What you need to do
Pick out every line in the listing below that contains the word "Select", treating uppercase and lowercase as different, and copy each of those lines.

[Screen-element location records]
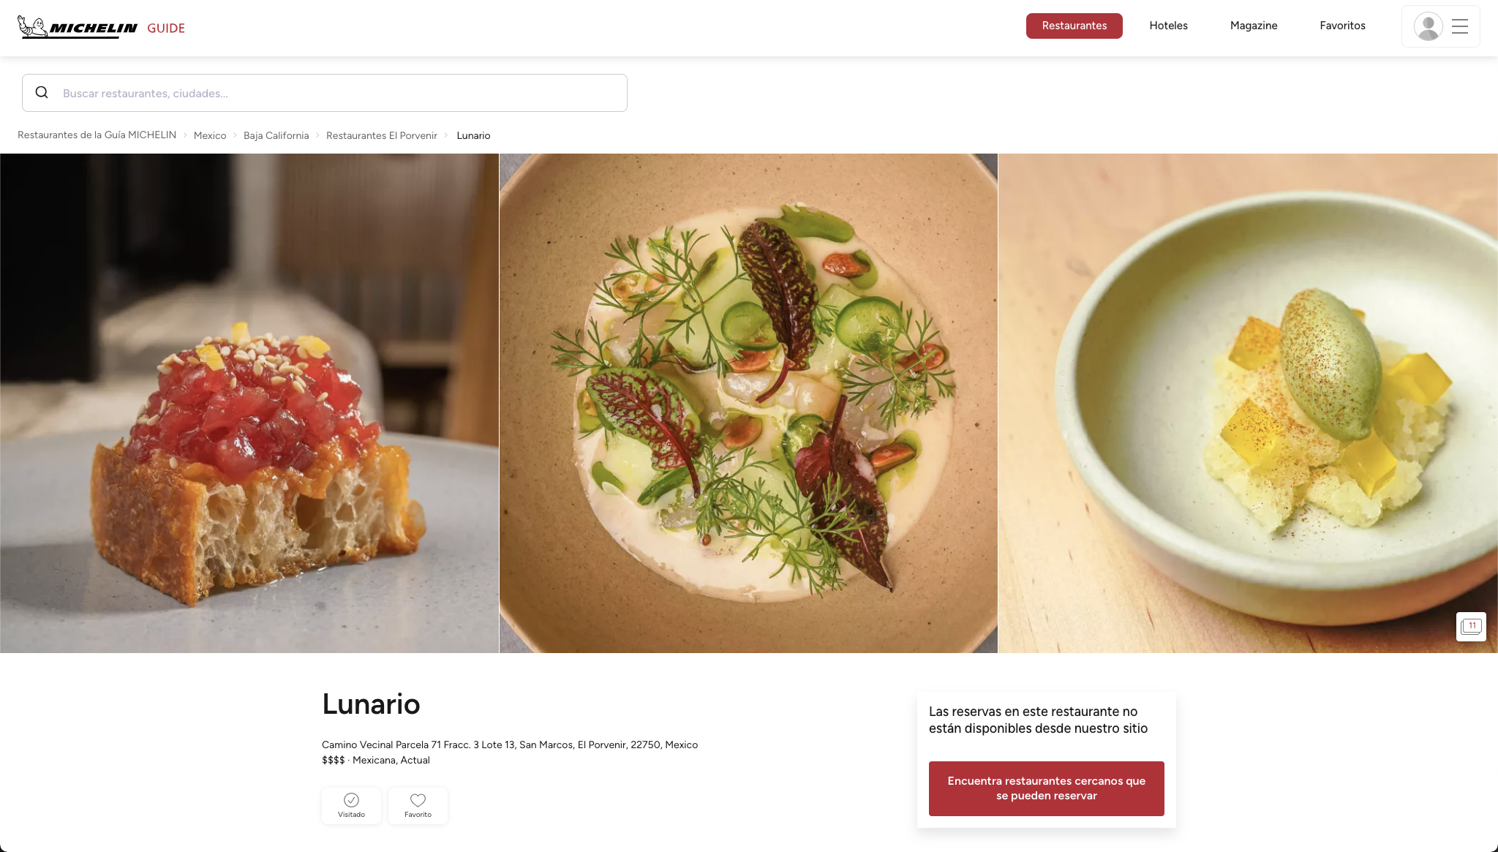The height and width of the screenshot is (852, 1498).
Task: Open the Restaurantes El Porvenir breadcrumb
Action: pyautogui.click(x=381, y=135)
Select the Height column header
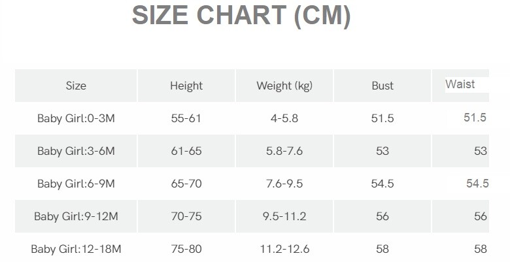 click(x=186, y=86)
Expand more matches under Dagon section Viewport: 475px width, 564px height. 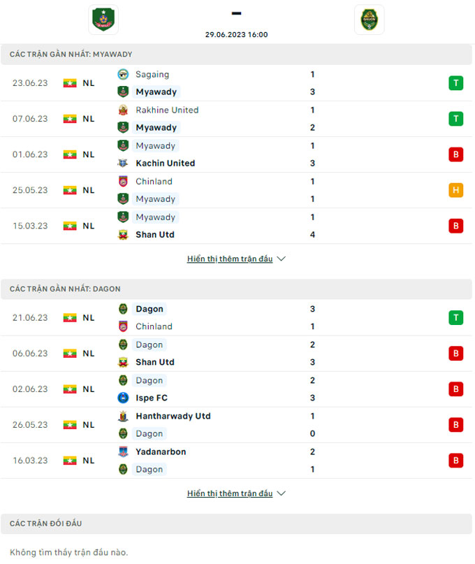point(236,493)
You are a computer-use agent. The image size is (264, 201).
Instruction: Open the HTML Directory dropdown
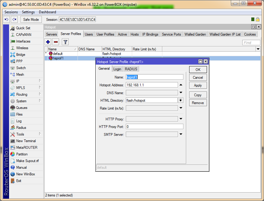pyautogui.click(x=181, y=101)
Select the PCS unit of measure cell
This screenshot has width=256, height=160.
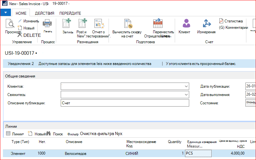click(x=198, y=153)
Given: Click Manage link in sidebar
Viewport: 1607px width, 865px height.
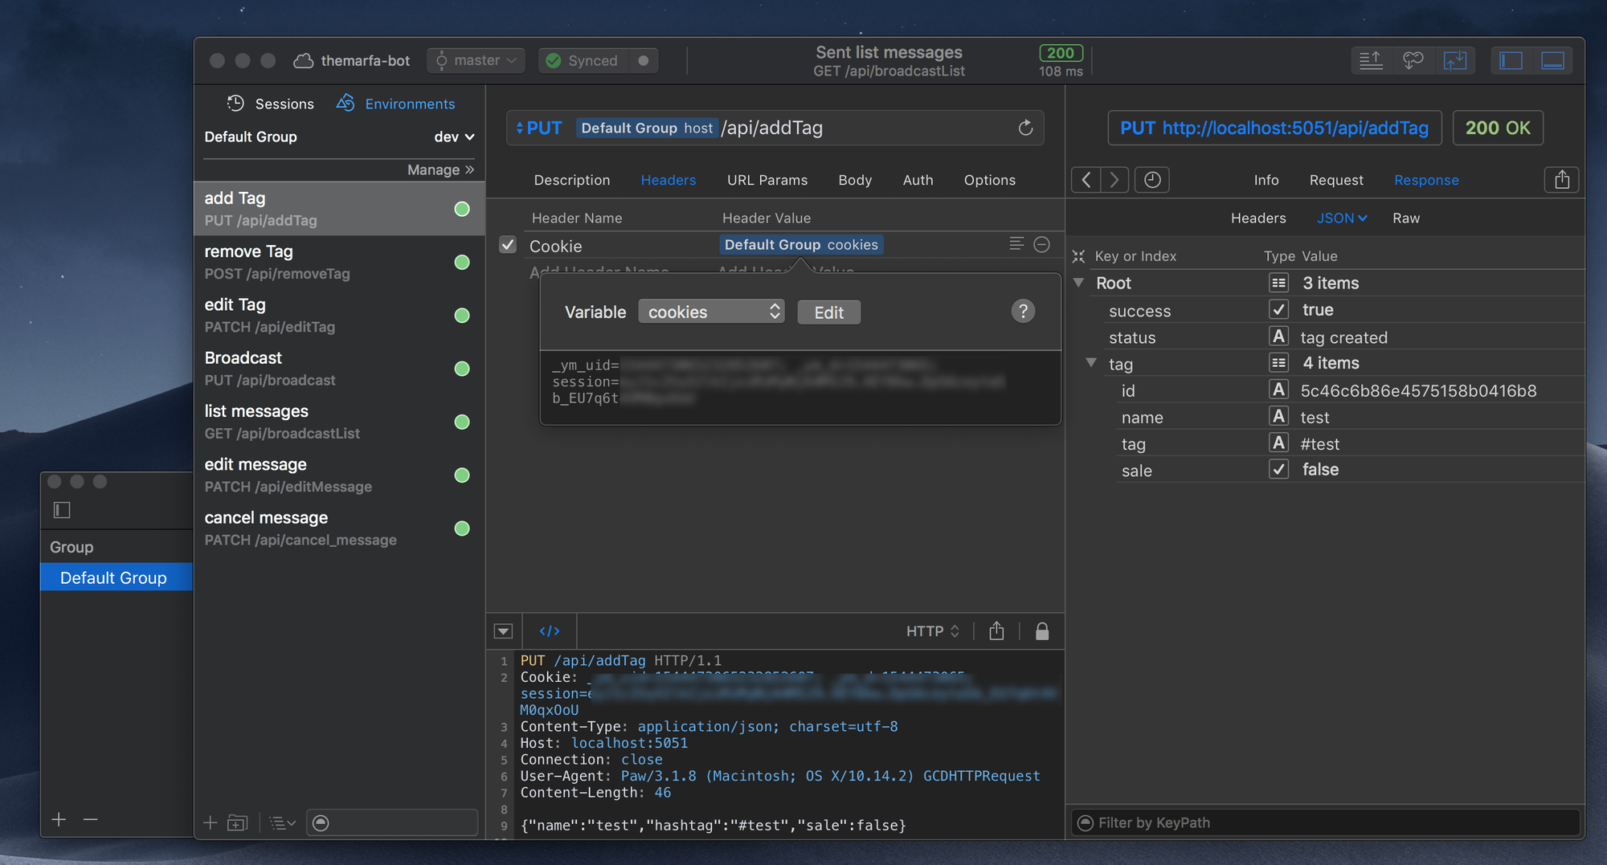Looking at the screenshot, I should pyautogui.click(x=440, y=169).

Result below
Select the Height column header
Select the PCS unit of measure cell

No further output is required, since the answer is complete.